19 luglio 2010 / 06:45 / tra 7 anni

Borse Asia Pacifico:indici in calo,pesano dati Usa,bene Shanghai

MILANO (Reuters) - Le principali piazze dell‘area Asia-Pacifico iniziano la settimana in territorio negativo, con l‘eccezione di Shanghai, con il significativo calo della fiducia dei consumatori Usa che è andato ad aggiungersi ai già presenti timori di un rallentamento della ripresa della sua economia.

Anche l‘euro è tornato sotto il suo massimo a due mesi appena sopra quota 1,30 toccato venerdì, e ora scambia sotto i 1,29 dollari. La moneta unica, assieme ai mercati europei, è ora in attesa della pubblicazione prevista venerdì degli stress test su 91 banche.

“L‘argomento chiave che sta spingendo i mercati in questo momento è la lenta crescita globale”, ha detto George Clapham, a capo dell‘equity per Arnhem Investment Management in Australia.

Intorno alle 8,35 italiane, l‘indice MSCI delle Borse asiatiche, che esclude Tokyo oggi chiusa, cede l‘1,04%.

HONG KONG vede Agricultural Bank of China che si è quotata settimana scorsa arretrare del 2,9% al suo prezzo di Ipo (3,20 dollari HK). Aig ha nominato un nuovo Ad per il suo braccio asiatico e sta riprendendo in considerazione i piani di una quotazione del suo braccio asiatico Aia su questa piazza.

SHANGHAI sale di quasi il 2% grazie al settore immobiliare per le voci che i piani del governo di raffreddare il settore siano molto meno rigidi delle attese. Shanghai Xinmei Real Estate balza di quasi il 10%.

A SINGAPORE gli occhi si sono concentrati sul gruppo ospedaliero Parkway, in rialzo dello 0,3%, al centro di una guerra di offerte da parte di due contendenti.
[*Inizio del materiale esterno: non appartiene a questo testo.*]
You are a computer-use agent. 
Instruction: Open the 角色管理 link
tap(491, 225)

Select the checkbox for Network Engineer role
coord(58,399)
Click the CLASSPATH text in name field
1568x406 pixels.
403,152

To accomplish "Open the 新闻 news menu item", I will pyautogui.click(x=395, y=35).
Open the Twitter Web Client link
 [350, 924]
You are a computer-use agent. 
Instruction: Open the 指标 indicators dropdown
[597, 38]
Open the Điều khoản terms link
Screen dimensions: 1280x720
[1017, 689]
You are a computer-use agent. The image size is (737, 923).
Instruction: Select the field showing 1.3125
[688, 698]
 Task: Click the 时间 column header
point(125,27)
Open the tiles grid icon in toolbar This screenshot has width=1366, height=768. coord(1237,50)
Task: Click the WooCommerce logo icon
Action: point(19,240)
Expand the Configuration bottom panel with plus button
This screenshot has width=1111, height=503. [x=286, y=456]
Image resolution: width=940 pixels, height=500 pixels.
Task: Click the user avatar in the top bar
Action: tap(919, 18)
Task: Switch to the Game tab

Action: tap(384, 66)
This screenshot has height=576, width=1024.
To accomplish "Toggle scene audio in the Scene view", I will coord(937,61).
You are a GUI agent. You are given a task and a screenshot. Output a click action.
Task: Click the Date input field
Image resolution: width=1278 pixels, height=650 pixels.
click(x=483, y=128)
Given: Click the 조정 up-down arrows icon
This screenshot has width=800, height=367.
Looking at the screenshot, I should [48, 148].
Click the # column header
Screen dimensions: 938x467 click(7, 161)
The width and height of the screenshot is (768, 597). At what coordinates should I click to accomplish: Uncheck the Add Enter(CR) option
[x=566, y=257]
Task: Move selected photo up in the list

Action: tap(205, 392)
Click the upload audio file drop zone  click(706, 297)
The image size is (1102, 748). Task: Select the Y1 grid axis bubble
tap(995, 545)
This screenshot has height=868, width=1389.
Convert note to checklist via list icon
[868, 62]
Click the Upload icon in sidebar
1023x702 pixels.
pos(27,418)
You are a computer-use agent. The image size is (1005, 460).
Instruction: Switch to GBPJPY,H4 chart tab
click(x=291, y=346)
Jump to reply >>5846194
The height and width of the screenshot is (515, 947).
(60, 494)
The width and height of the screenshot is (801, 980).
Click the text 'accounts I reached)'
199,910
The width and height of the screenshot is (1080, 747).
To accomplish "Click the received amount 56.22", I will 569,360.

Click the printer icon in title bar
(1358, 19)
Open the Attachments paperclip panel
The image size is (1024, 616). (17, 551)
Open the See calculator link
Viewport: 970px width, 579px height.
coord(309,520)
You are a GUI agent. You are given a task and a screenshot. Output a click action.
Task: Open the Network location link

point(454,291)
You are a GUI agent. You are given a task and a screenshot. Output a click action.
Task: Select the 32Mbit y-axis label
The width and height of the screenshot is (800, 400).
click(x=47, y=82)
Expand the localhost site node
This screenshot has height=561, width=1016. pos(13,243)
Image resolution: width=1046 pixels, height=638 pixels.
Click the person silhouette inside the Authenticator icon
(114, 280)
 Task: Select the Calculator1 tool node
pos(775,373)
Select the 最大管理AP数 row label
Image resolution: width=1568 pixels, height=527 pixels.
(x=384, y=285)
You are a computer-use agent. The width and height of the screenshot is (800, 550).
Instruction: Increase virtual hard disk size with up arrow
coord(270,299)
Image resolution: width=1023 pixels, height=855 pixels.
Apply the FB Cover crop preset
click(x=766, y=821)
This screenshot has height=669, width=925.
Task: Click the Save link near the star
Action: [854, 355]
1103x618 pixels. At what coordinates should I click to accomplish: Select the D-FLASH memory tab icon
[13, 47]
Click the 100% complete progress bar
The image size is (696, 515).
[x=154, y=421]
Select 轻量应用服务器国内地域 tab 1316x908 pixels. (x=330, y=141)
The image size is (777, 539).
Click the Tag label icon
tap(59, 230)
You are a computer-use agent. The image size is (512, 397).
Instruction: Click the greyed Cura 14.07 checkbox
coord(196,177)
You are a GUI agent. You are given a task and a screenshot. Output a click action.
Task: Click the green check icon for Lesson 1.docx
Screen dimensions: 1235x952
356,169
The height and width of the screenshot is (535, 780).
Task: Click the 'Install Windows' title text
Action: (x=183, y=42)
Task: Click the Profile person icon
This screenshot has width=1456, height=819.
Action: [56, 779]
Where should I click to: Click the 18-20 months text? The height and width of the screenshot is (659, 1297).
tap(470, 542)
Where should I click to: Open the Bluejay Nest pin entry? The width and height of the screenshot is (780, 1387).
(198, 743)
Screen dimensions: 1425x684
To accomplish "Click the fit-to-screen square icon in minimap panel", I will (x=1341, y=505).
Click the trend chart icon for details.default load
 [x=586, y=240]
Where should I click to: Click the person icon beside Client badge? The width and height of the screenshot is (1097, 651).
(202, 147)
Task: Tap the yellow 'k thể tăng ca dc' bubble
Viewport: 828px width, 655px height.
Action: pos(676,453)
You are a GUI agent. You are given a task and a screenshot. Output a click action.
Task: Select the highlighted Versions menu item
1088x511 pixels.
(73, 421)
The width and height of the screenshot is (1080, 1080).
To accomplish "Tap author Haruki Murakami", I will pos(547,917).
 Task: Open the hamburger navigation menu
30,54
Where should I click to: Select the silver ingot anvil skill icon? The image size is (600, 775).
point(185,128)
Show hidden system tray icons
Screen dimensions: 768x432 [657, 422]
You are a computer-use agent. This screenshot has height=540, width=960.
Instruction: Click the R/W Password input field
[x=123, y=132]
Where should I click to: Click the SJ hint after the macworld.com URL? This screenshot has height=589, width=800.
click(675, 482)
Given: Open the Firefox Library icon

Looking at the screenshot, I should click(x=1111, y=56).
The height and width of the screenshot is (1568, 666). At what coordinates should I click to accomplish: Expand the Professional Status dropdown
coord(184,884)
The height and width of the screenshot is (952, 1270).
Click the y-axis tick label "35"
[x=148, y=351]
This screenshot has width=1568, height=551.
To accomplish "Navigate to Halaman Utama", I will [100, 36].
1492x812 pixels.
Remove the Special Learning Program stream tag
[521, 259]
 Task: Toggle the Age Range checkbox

TAIWAN vede elettronici e finanziari in ribasso, con gli indici di settore rispettivamente a -0,09% e -0,7%, in particolare con la produttrice di componenti elettroniche Hon Hai che perde l‘1,24%, la produttrice di computer Acer l‘1,11% e quella di Lcd Au Optronics. Il settore del turismo avanza invece dell‘1,3% per la speranza di un aumento di turismo cinese.

Tecnologici poco brillanti anche a SEOUL con la seconda produttrice al mondo di schermi piatti LG Display in calo dell‘1,2%. Positivo invece il settore legato al nucleare, dopo una notizia stampa che riferisce di un interesse dell‘Argentina a costruire centrali nucleari sul modello sudcoreano. Kopec, che progetta centrali, avanza del 4,6% e KR Plant Service & Engineering, che gestisce impianti nucleari, del 3,6%.

La piazza di SYDNEY è più colpita dai dati Usa che dalle imminenti elezioni, attese per il 21 agosto. Tra i titoli, i cali più marcati sono delle minerarie Bhp Billiton giù dell‘1,4% e Newcrest Mining a -2%. Tra le banche, New Zeland Banking Group ha perde il 2%.

Sulla borsa indiana l‘ottimismo e le attese di crescita dell‘economia non riescono a controbilanciare i dati Usa. Tra i titoli spicca l‘operatore telefonico Reliance Communications su del 3,9% dopo che il Financial Times ha scritto che Emirates Telecommunications sta per compare una quota del 26% della società.